In addition to all open source kernel graphics/display driver updates for Linux 6.6, merged this afternoon in advance of Linux 6.6-rc1 tagging was a merge of DRM continuous integration (CI) code and DRM It is hoped that this will lead to better testing of subsystems. Driver changes.
Currently upstreamed to the mainline Linux kernel is the DRM CI integration used by FreeDesktop.org GitLab to facilitate user-space testing across various GPUs of pending DRM changes in the kernel. .
David Airy commented: DRM CI pull request:
“From my point of view, I think this is a worthwhile experiment to see how the benefits and noise playback will be while preserving the usefulness of these files.
Ideally, I would like to have this so that I can eventually run pre-merge tests in PR.

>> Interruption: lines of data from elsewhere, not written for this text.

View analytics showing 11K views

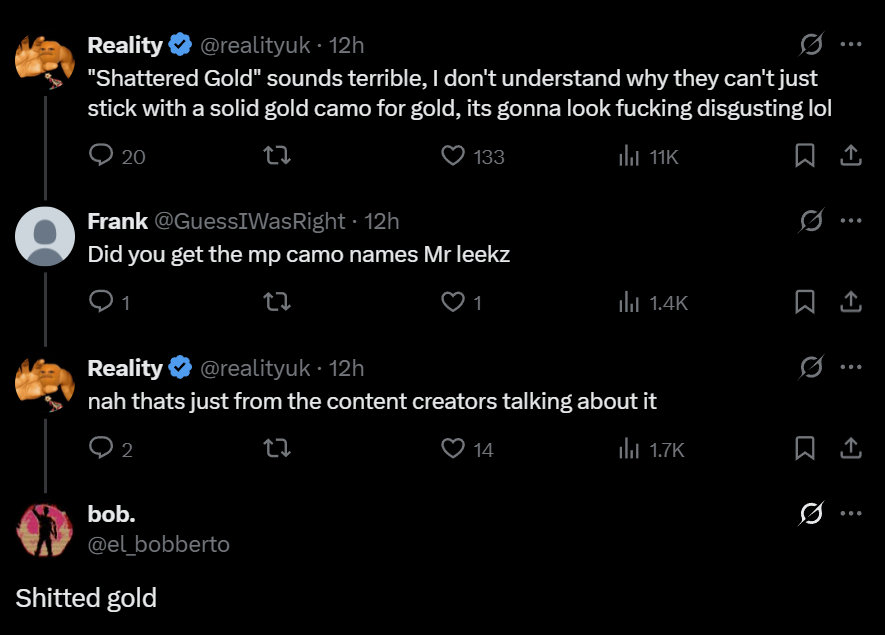point(629,156)
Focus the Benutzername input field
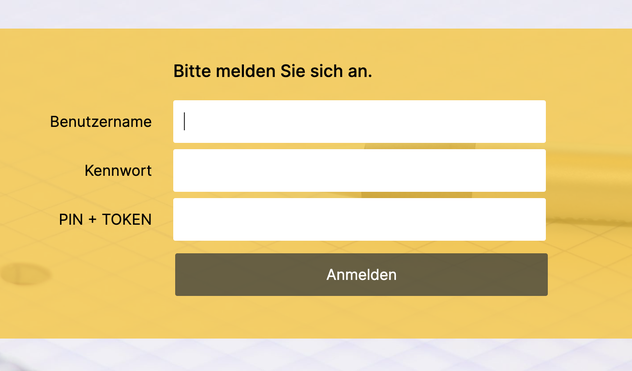 coord(360,121)
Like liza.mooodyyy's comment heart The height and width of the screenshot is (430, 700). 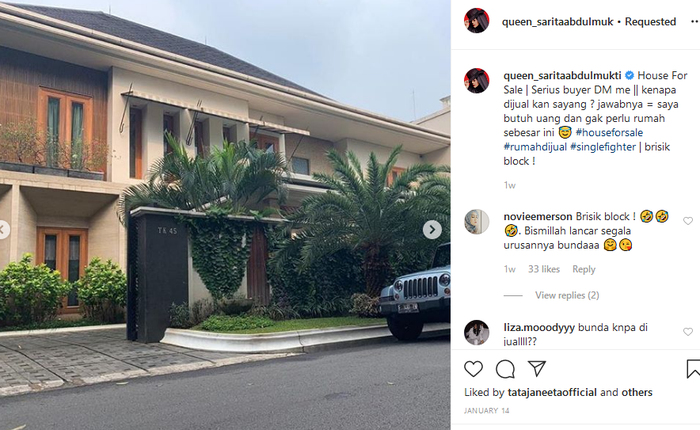[688, 332]
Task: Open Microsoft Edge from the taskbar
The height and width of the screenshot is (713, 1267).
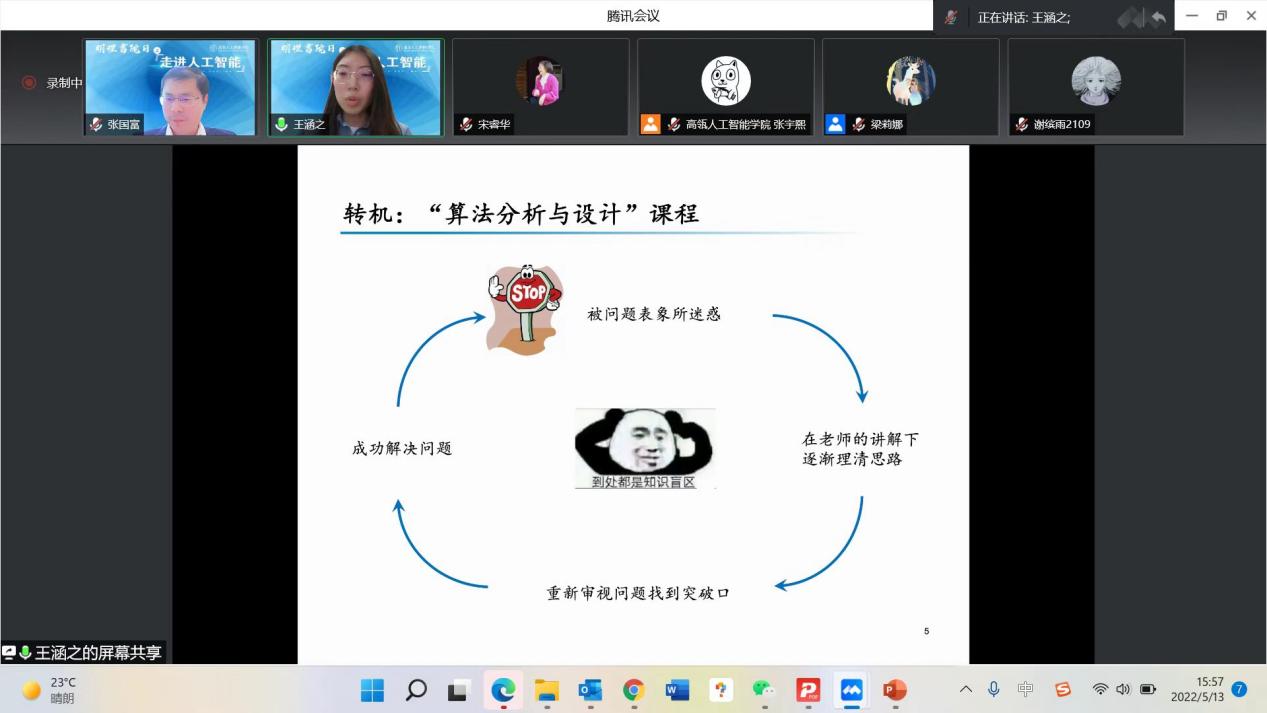Action: click(503, 690)
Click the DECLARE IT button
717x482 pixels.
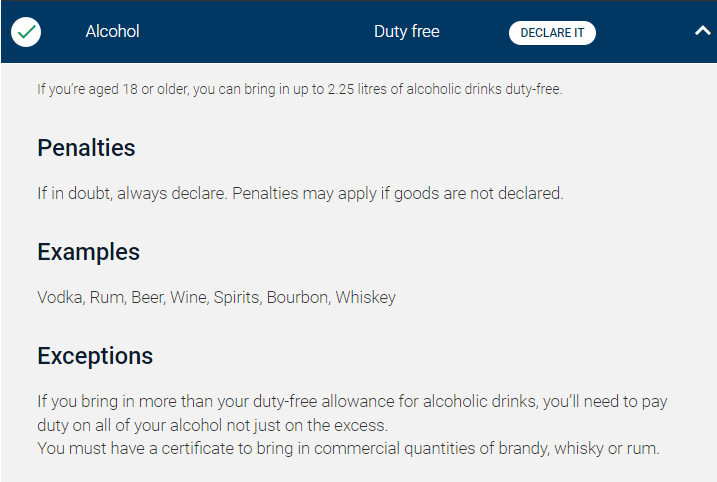pos(552,33)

Below is information from danvet about why he ultimately made his decision and how to reverse it if you decide it was the wrong plan.
why upstream?
– Documentation, test cases, tools, etc. CI integration is one of those things where you can waste endless hours if you accidentally use a version that doesn’t match your source code
– But as above, there is a balance, and this is the first part where it seems reasonable to keep it in sync with outside the tree, and will likely require adjustment.
– gitlab supports gitlab integration outside the repository, which is used in the DRM kernel, but it introduces fragmentation and a lot of duplication of work per driver. The simple act of knocking any winner into a topic branch has already started surfacing patches in dri-devel and sparking some good cross-driver team discussion.
why gitlab?
– less shit than other CIs
– drm userspace uses this extensively for everything in userspace. We have a lot of talent and experience in this, including integrating hardware test labs.

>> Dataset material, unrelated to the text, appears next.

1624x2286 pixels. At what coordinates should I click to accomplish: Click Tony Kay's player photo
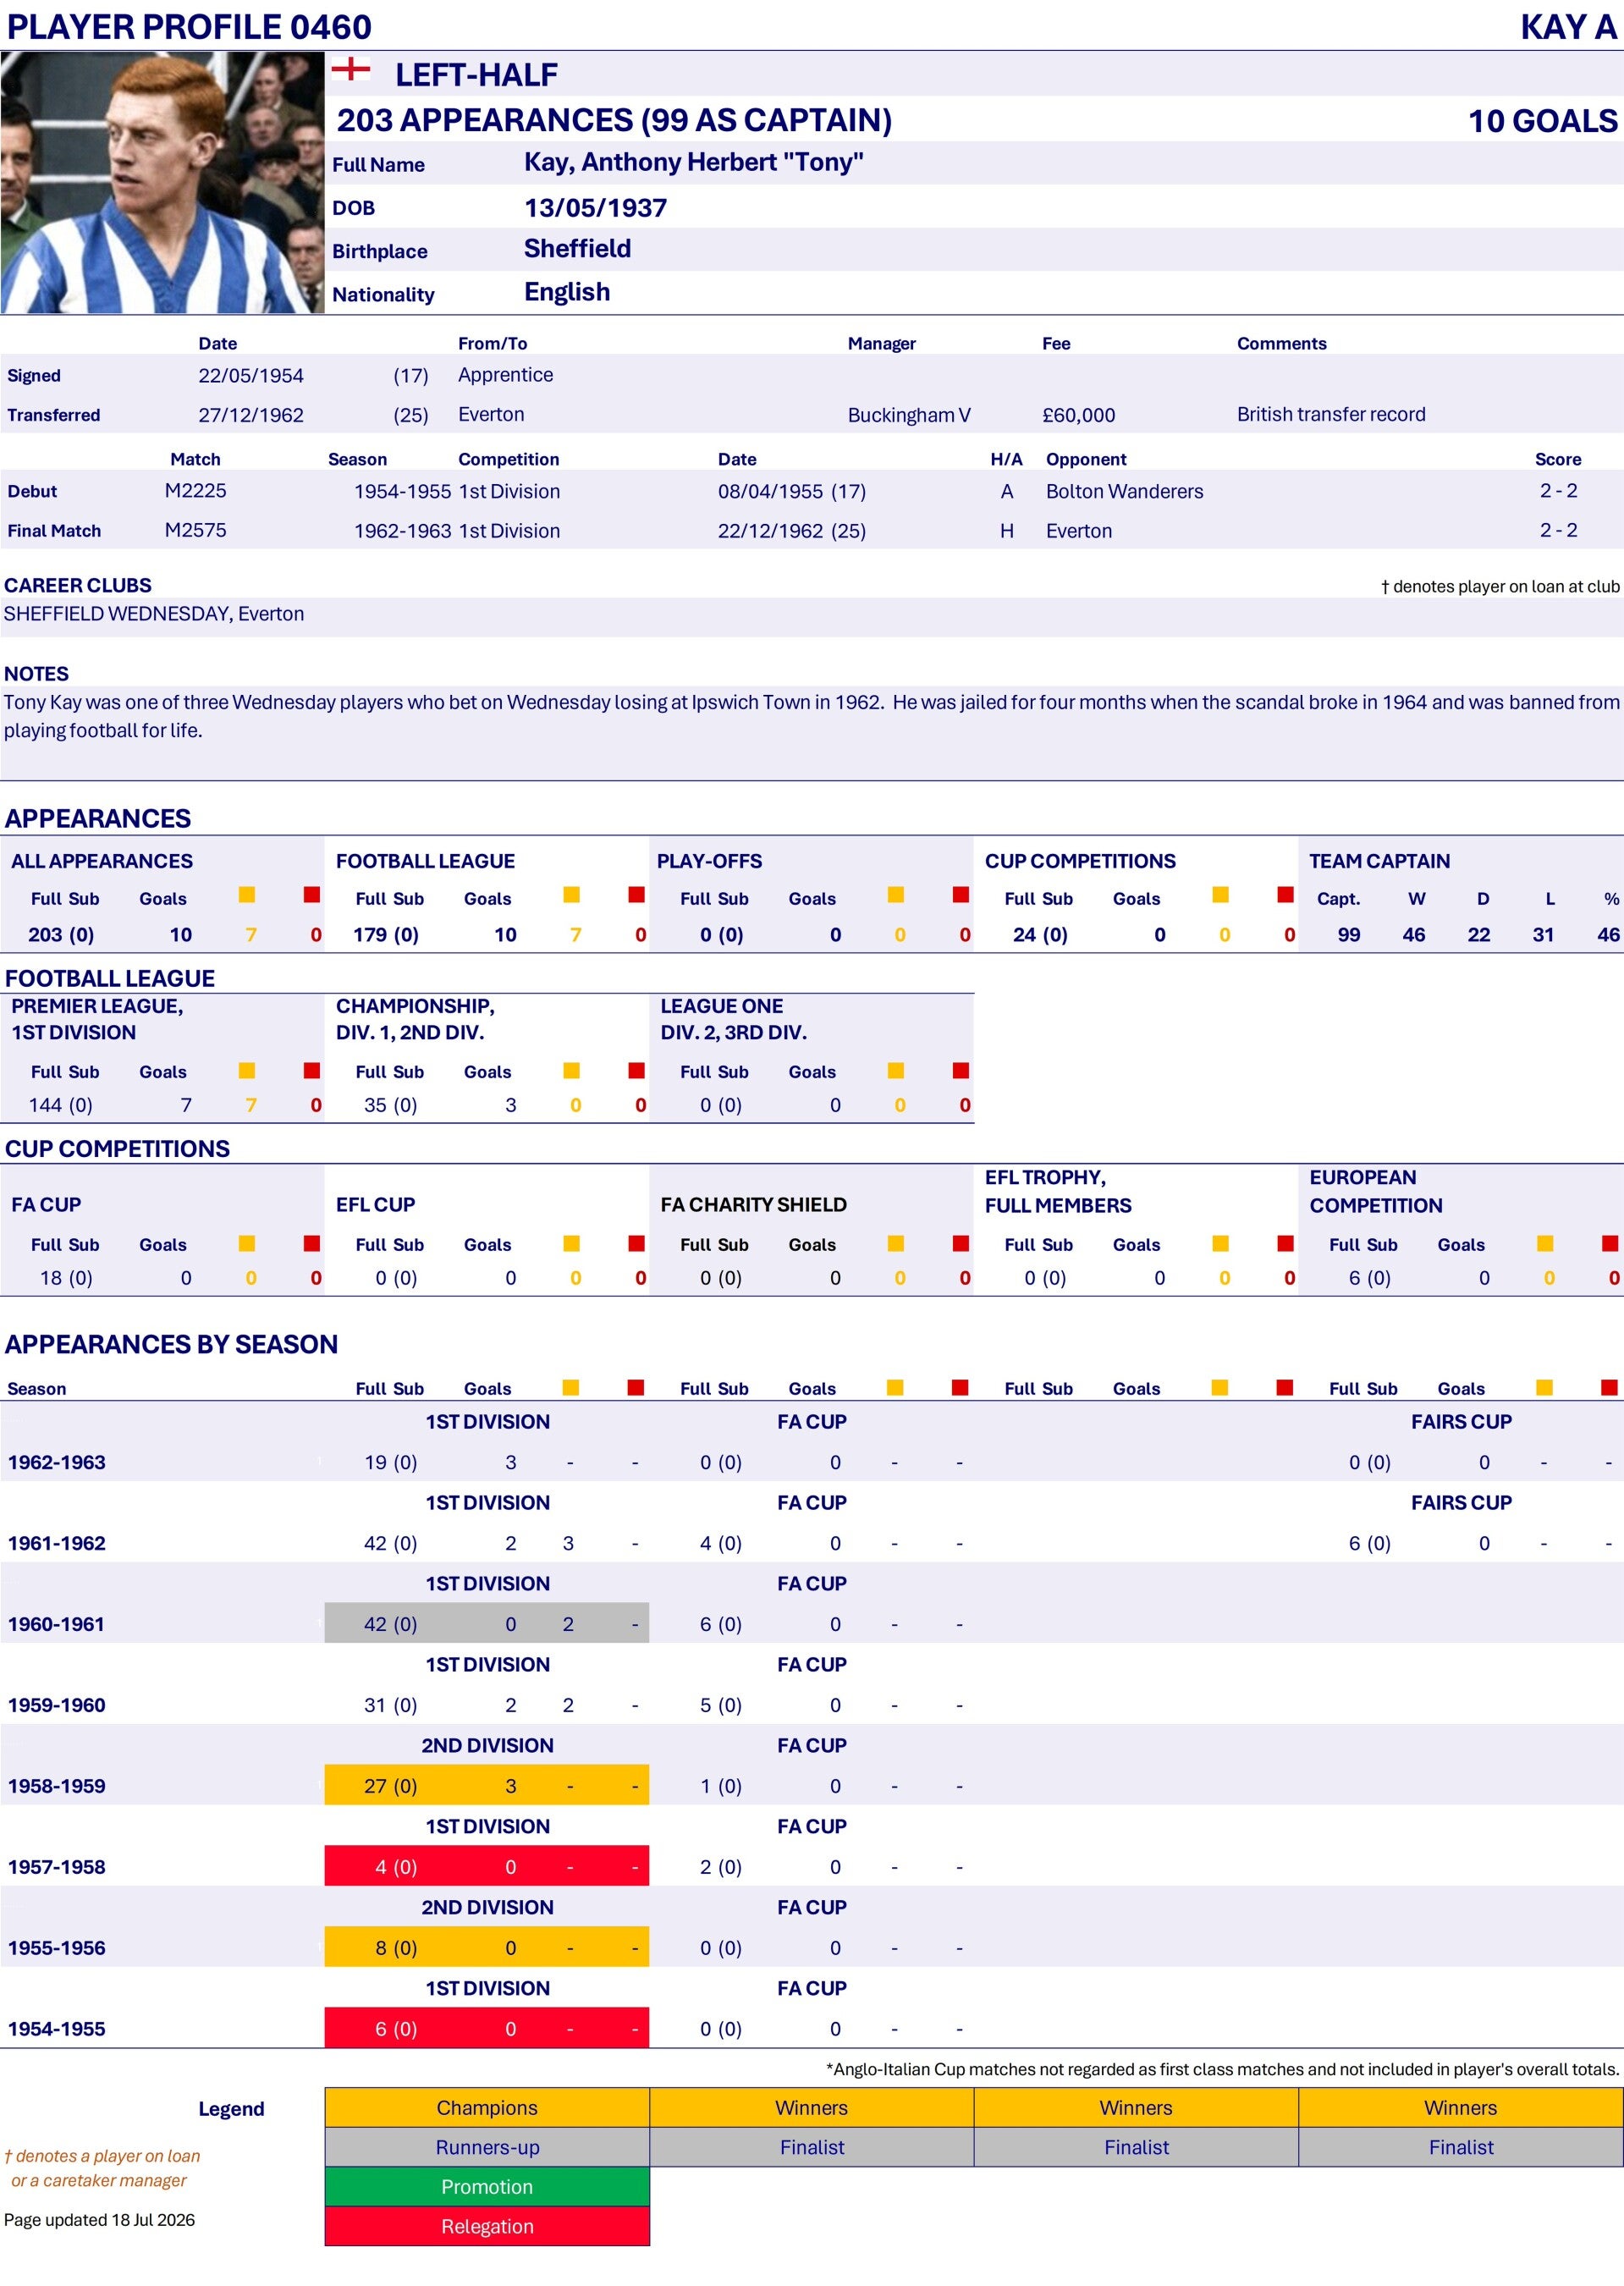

– There is also a gstreamer-like media userspace in gitlab.fd.o, and there is discussion about extending this into a media subsystem somehow.
…
Will we regret this?– All intentionally grouped together in one directory for easy deletion.
– It will probably take a year or two upstream to determine if this is worth it or a big mistake. This is the approximate cost required to actually deploy solid CI in a larger userspace project on gitlab.fd.o like mesa3d. ”
Adding all of these DRM CI files to the mainline kernel adds 5.5k lines of new text files, YAML files, and other bits used by the GitLab CI infrastructure to facilitate pre-merge testing .
Linus Torvalds decided to accept this integration of DRM CI into the mainline kernel and see how it would work. Today, after deciding to merge the DRM CI bits, he wrote: mailing list:
“So I finally had no other pull requests pending, and I took the time to look into this one and didn’t find anything objectionable.
I was wondering how this would scale to multiple subsystems using this (perhaps mixed on the same CI system), but it’s more my understanding of how gitlab CI works than anything else. That’s certainly not a real concern since it’s due to ignorance.
The other side of the “wonderful” coin is when other people want to use the same tests, but use other CI infrastructures like those from AWS or Google Cloud, or github.
Anyway, given that both of my idle curiosity reactions are about “will this work or not”, those doubts are less about pulling this than having doubts about the pull itself. I think it just means that there is a need.
I think it would be great if it worked so well that other people actually want to do this and integrate other self-tests in a similar way.
And if, as you say, this was a failure and the whole thing was removed a year later as “this didn’t work”, I don’t think it would cause much of a problem.
Anyway, it’s on my tree now, so let’s see where it goes. ”
We’ll see over the next year whether bringing this CI integration bit into the mainline kernel is effective and whether it leads to broader continuous integration efforts within the Linux kernel upstream community.